* [EXERCISE BRIEF]:
Print exactly the line that contains "Image resolution: width=804" along with every line beneath it to the end of the records below, and omit pictures.

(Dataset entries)
=== Begin Enclosure ===
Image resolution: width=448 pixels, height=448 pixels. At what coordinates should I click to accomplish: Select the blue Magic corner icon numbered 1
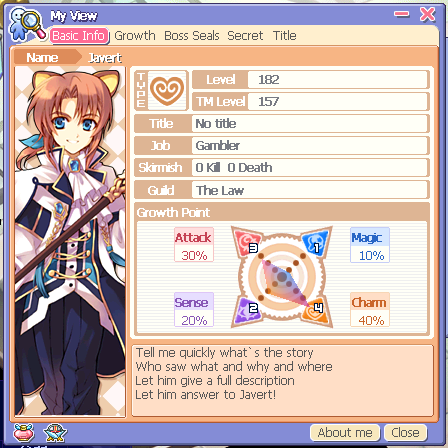click(x=316, y=242)
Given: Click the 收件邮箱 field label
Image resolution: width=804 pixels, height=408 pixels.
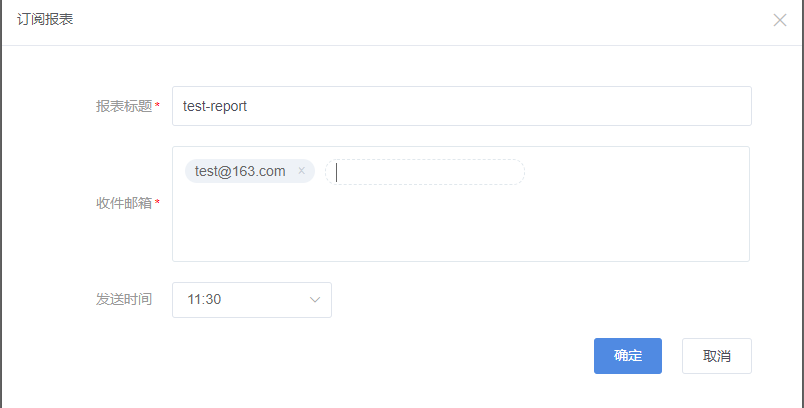Looking at the screenshot, I should click(123, 203).
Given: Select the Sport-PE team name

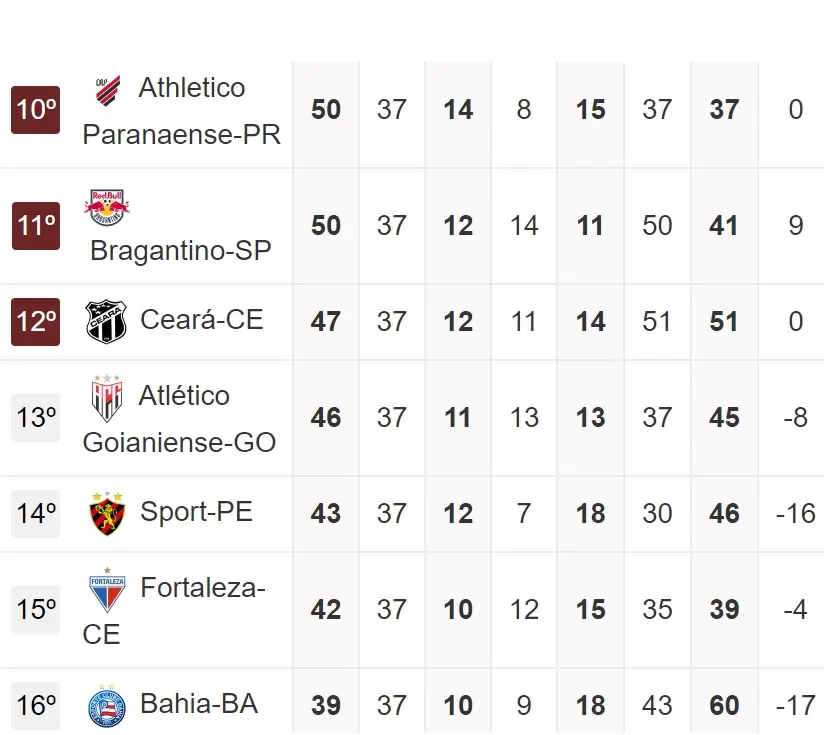Looking at the screenshot, I should (196, 512).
=== End Enclosure ===
* [WRITTEN SOLUTION]:
Image resolution: width=804 pixels, height=408 pixels.
Looking at the screenshot, I should click(123, 203).
Given: Select the Sport-PE team name

Looking at the screenshot, I should (196, 512).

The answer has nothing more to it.